More than 90% of cultural items at Danish stock exchange rescued from fire

More than 90% of cultural items at Danish stock exchange rescued from fire

As fire tore through Copenhagen’s Old Stock Exchange in mid-April, many people in the Danish capital rushed toward the flames and emerged carrying paintings, sculptures and other important items of Denmark’s cultural heritage.

Seven weeks on and with about half the 17th-century building destroyed, including its dragon-tail spire, Denmark’s culture minister Jakob Engel-Schmidt said that more than 90% of the building’s cultural objects had been rescued.

“People from the fire brigade, employees and volunteers just coming out of the streets were helping to save the artworks,” Mr Engel-Schmidt told The Associated Press.

“More than 350 artefacts and paintings were saved from the fire.”

Denmark Fire Recovered Art
National Museum of Denmark paintings conservator Nina Wajnman (James Brooks/AP)

Mr Engel-Schmidt said some items could not be saved, including a sculpture too heavy for rescuers to lift, and artworks painted directly on the building’s walls.

The sculpture was a copy of work by Danish neo-classicist artist Bertel Thovaldsen of King Christian IV who died in 1648. The king is credited with having had the Old Stock Exchange built.

The saved objects are now stored in an air-conditioned National Museum warehouse in Vinge near Frederikssund, about 22 miles, northwest of Copenhagen.

The facility is surrounded by fences, moats, and thick concrete walls.

“Some of the 170 paintings are being restored right now,” Mr Engel-Schmidt said. “Others are in a very good quality and will be on loan to different museums in the months to come so the public and the Danish people can enjoy them again.”

Denmark Fire Recovered Art
A painting saved from the fire is displayed at the National Museum’s warehouse in Vinge (Ida Marie Odgaard/Ritzau Scanpix/AP)

As fire tore through the more than-400-year-old building, even Brian Mikkelsen, chief executive of Denmark’s Chamber of Commerce, which owns the building, ventured in to rescue the art.
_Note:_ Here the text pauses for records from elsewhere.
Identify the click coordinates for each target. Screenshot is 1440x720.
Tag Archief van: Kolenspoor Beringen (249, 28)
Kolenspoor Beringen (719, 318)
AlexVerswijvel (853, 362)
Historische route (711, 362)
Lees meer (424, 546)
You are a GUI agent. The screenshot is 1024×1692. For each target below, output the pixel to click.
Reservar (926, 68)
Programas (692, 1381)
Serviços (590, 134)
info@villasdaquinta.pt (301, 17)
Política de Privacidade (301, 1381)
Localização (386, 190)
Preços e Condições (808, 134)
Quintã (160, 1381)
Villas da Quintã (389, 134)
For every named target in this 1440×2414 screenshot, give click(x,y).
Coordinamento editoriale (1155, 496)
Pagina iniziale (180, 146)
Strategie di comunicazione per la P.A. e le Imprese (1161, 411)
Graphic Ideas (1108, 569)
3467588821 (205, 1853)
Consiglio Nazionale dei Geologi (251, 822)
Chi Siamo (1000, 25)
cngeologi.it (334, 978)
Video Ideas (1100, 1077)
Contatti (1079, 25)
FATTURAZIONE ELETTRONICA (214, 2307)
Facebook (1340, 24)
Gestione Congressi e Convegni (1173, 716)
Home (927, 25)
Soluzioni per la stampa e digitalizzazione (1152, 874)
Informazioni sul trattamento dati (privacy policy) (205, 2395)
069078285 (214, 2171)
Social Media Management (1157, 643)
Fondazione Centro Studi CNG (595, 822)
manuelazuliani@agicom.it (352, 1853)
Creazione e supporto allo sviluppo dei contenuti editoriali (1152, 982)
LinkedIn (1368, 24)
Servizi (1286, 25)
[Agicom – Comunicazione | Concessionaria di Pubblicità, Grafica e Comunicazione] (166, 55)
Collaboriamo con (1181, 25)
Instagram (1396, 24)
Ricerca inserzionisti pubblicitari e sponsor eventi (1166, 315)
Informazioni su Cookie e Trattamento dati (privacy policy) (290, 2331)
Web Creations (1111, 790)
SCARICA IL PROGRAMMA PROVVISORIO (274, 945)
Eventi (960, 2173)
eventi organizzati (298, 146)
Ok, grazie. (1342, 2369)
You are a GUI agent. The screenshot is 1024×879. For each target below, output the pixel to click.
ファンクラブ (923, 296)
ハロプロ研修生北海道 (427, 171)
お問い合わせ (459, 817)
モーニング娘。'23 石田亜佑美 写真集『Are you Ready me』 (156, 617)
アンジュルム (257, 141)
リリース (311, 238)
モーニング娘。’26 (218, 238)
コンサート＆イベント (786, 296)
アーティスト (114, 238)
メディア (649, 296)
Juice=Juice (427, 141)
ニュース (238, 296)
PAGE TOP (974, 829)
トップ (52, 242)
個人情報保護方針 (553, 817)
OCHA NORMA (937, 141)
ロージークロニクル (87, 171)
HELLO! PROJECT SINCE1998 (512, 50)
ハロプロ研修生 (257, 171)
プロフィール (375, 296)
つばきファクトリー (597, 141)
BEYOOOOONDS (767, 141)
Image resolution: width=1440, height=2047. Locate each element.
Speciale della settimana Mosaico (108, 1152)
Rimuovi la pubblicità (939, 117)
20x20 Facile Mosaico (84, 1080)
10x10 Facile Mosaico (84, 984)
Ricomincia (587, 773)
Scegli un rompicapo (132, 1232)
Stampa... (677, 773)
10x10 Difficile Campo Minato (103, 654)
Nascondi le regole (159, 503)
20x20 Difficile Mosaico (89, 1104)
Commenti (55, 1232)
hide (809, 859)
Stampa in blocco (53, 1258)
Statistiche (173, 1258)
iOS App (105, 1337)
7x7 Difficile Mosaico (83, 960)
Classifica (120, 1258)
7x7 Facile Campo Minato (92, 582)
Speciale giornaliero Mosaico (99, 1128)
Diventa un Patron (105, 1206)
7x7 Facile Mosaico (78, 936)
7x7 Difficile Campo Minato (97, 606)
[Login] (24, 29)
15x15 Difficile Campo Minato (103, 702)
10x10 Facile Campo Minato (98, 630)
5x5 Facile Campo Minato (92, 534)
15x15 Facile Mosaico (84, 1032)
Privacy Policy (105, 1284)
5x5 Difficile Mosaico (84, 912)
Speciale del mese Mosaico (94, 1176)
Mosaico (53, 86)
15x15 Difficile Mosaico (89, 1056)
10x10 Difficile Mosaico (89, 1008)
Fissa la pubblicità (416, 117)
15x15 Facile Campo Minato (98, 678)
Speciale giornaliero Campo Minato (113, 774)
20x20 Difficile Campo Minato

Thanks to a carefully created “heritage plan” that listed the most important paintings and sculptures, Mr Mikkelsen knew exactly what to prioritise: a huge painting titled From Copenhagen Stock Exchange by Danish artist P.S. Kroyer.

Completed in 1895, it depicts around 50 men in top hats gathered in the stock exchange’s Great Hall.

“That one was number one,” Mr Mikkelsen said of the painting, which he called a national icon by one of the country’s most famous painters.

He said it “symbolises the rise of Danish industry, society, welfare society and business society”.

Denmark Fire Recovered Art
The outer wall of the Stock Exchange collapsed (Thomas Traasdahl/Ritzau Scanpix/AP)

The cause of the April 16 fire is still under investigation, but it is believed to have started on the roof while it was wrapped in scaffolding because of continuing renovations.

Two days later, a large section of the building’s outer wall collapsed inwards.

Mr Mikkelsen has vowed repeatedly to rebuild the 1615 building, considered a leading example of Dutch Renaissance style in Denmark.

Such a project could take five years or more. Mr Mikkelsen said the financing was in order but did not say how much money had been raised.

Many paintings did not emerge from the fire unscathed, said Nina Wajnman, a paintings conservator with Denmark’s National Museum. She said several suffered water damage from firefighters’ hoses.

The fire in Copenhagen was reminiscent of an April 2019 blaze at Notre Dame in Paris. The 800-year-old cathedral also lost its spire. Its partial restoration is expected to be completed this year.